[OAI-implementers] deep nesting problem in DP9

Young,Jeff jyoung@oclc.org
Tue, 12 Nov 2002 13:18:59 -0500

Let me add a bit of the context to this. If DP9 knew what all the
resumptionTokens looked like up front, it could generate an HTML page
containing a complete list of resumptionToken URLs as the front page for a
repository that it presents to a crawler. This way the crawler only sees a
total of 4 levels: 1) the dp9 gateway, 2) the complete list of harvest URLs
for a particular repository, 3) an HTML rendering of a ListIdentifiers
response, and 4) an HTML rendering of a GetRecord response.


> -----Original Message-----
> From: Xiaoming Liu [mailto:liu_x@cs.odu.edu]

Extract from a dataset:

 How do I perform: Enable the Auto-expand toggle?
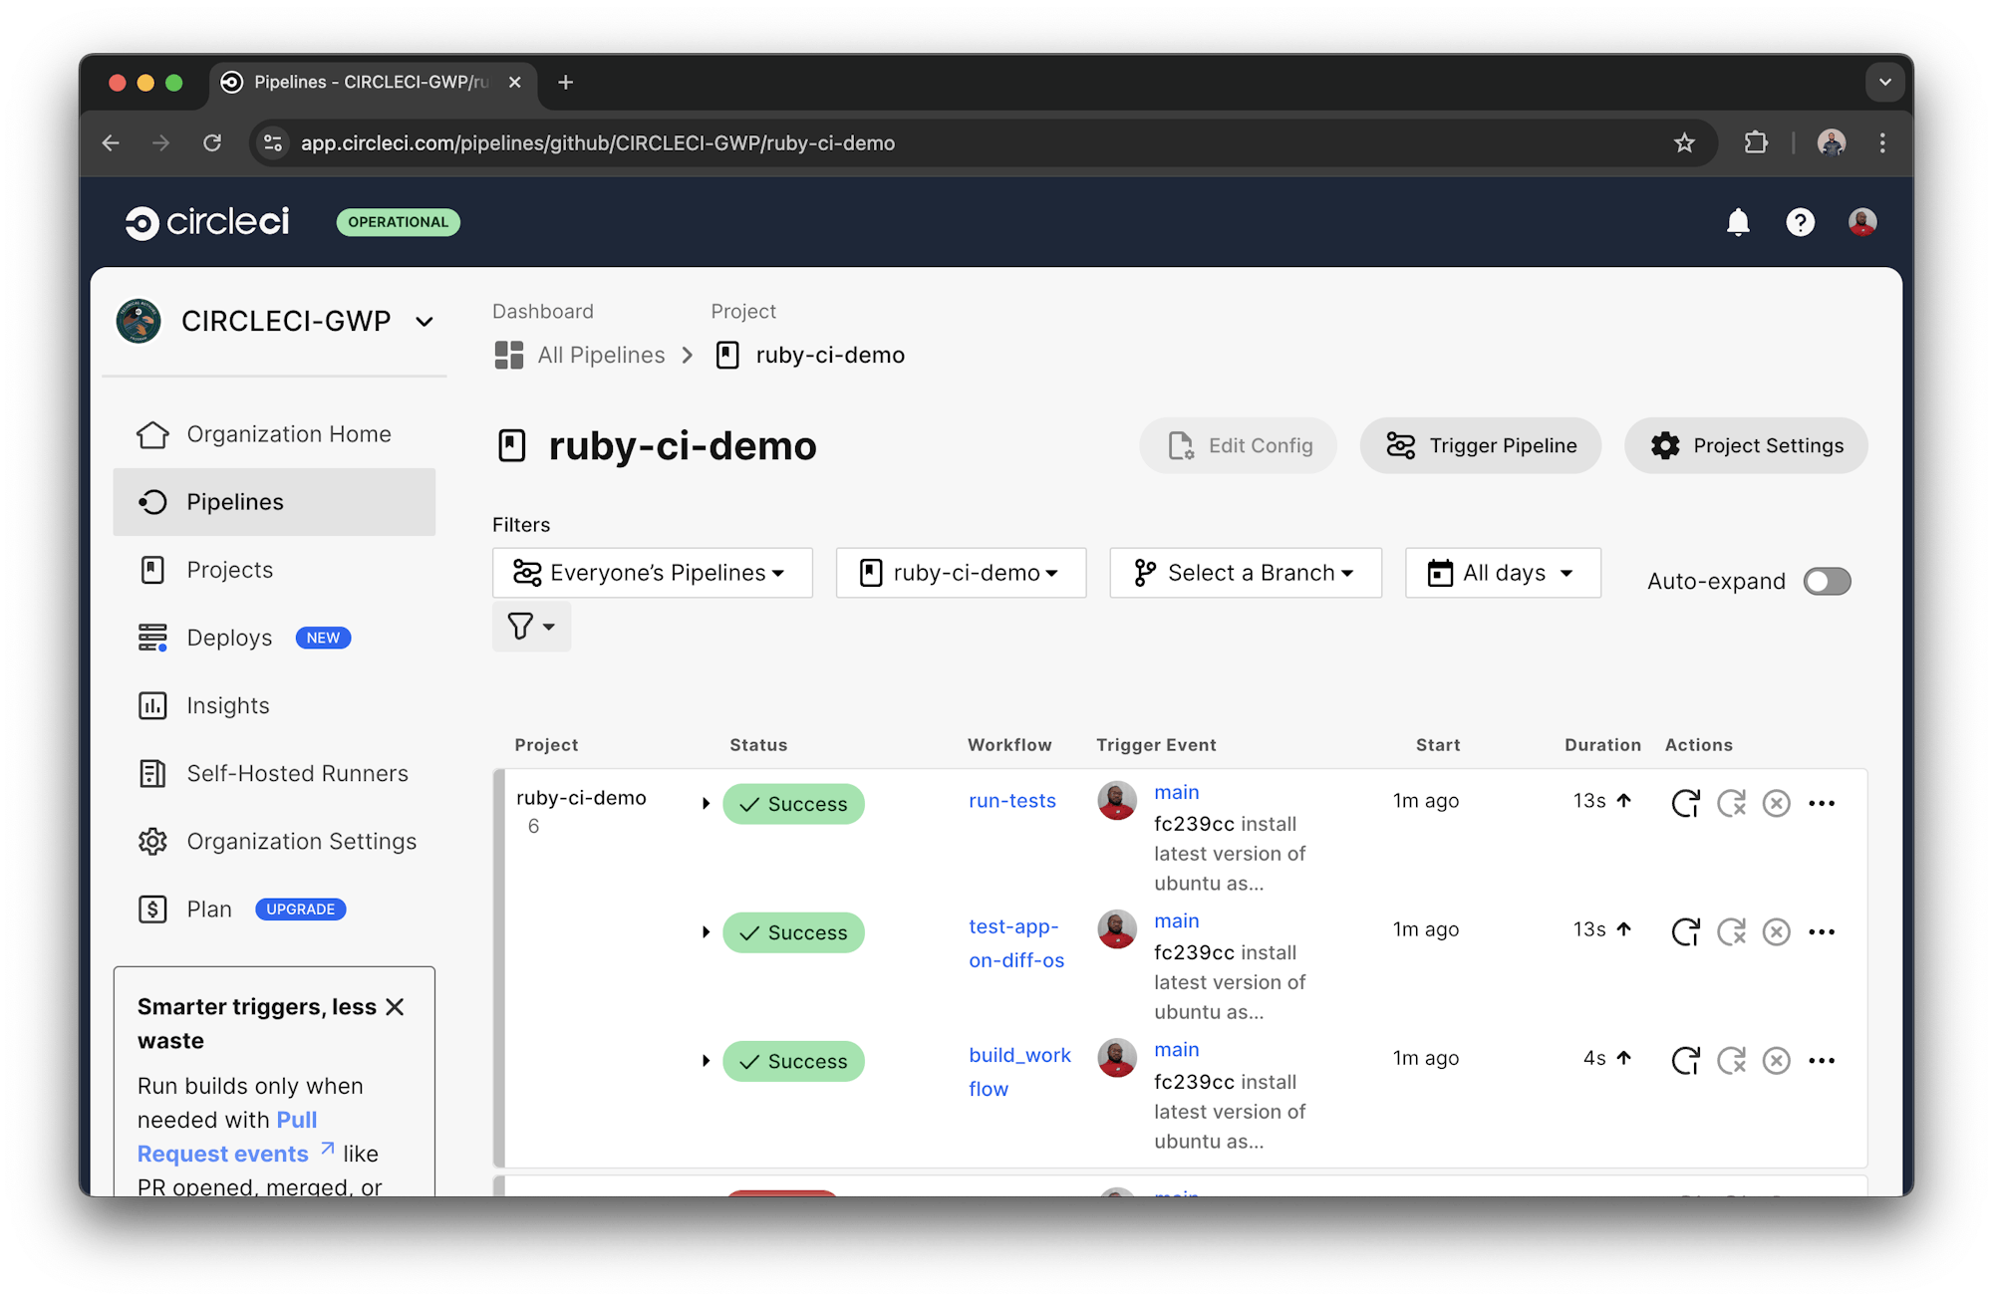1827,581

> Sent: Tuesday, November 12, 2002 1:05 PM
> To: oai-implementers@oaisrv.nsdl.cornell.edu
> Subject: [OAI-implementers] deep nesting problem in DP9
> Hi,
> I have a question regarding DP9 service and hope to solicit 
> some consensus
> in OAI community (After discussions with Jeff Young). DP9 is a gateway
> service which allows general search engines, (e.g. Google, Inktomi) to
> index OAI-PMH-compliant archives. For more information please see 
> http://www.cs.odu.edu/~liu_x/dp9/dp9.pdf
> http://dlib.cs.odu.edu/dp9
> DP9 uses resumptionToken to handle large archive, a 
> resumptionToken link
> is put at the bottom of each listidentifiers screen. Each time a web
> crawler follows a resumptionToken link, it takes them down 
> another level
> in the page hierarchy. In the case of XTCat (4M+) records, 
> there will be
> 8000+ pages deep. But actually most crawlers will only do 4~5 
> levels, so
> there will never be a chance of whole XTCat being harvested. 

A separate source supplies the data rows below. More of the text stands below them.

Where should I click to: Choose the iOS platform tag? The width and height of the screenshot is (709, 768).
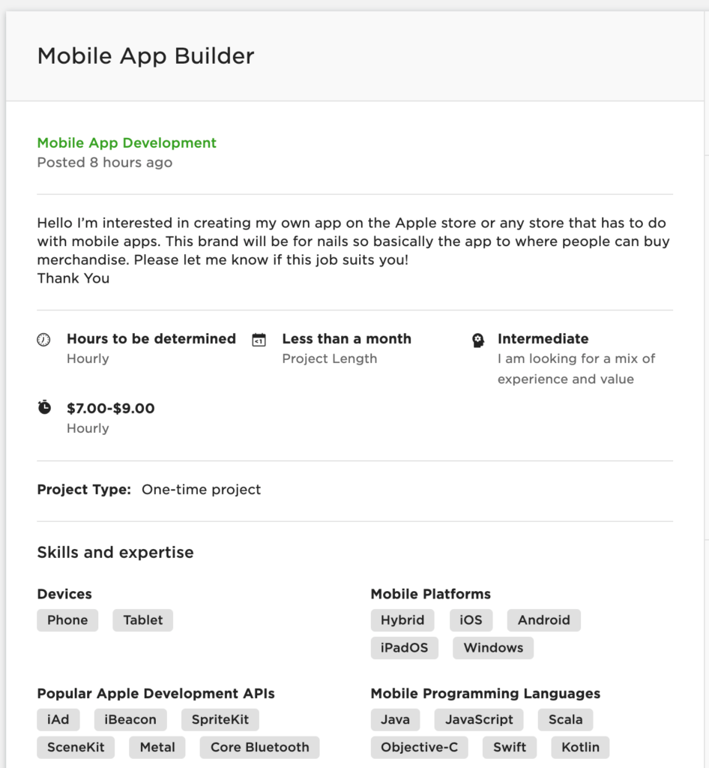[x=471, y=620]
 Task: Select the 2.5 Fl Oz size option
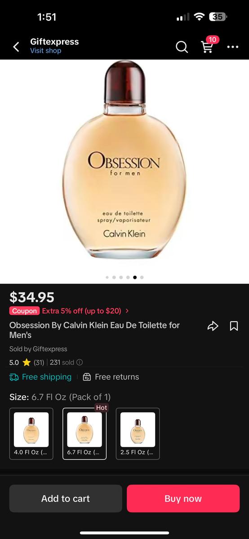point(138,433)
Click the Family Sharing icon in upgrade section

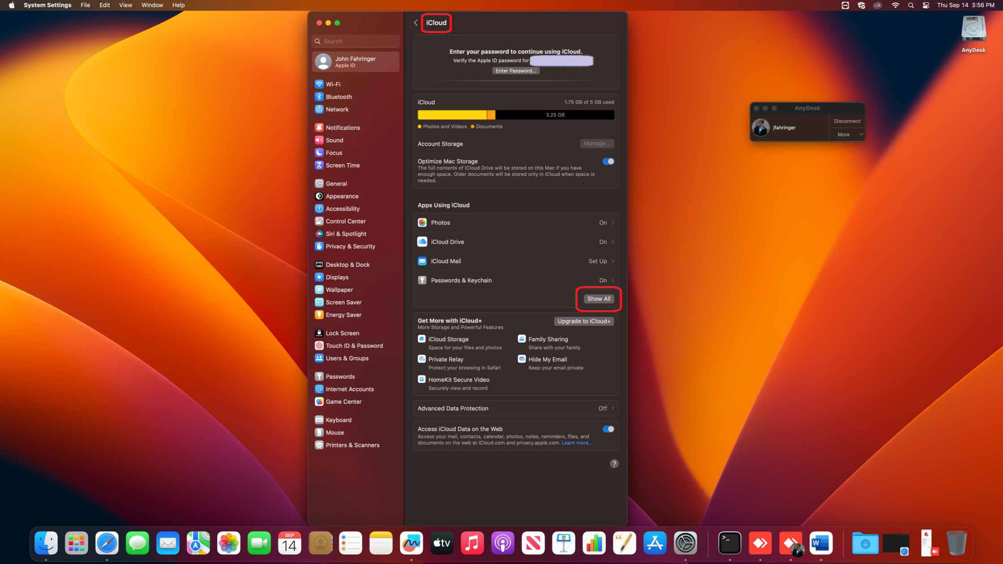click(x=522, y=339)
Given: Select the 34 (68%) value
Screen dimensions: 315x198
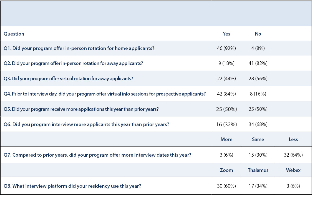Looking at the screenshot, I should [258, 124].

> Jeff and me discussed this question and came up several possible
> solutions. All of them require some levels of actions in data provider
> side, We hope the final solution is "general" and that's why 
> I post it in
> the list.
> 1) Create many small bins based  on timestamp and sets, the DP9, of
> course, must be intelligent to do the correct split. This 
> probably can be
> done by a partial pre-harvest. This solution should be 
> applied for most
> data providers. But it fails if a data provider has a large 
> number records
> with same datestamp. 
>   pro) no change in OAI spec.
>   con) data provider should not have a large number of 
> records with same
> datestamp.
> (snippet from Jeff's email)
> 2) Create a new verb named ListResumptionTokens that
> returns a complete set of stateless resumptionTokens.
>   pro) easy to implement in DP9 side.
>   con) requires modification of the OAI spec.
> 3) Define a new <description> element to be returned in the Identify
> response that provides with the information DP9 need to automatically
> generate stateless resumptionTokens.
>   pro) doesn't require any modification of OAI spec.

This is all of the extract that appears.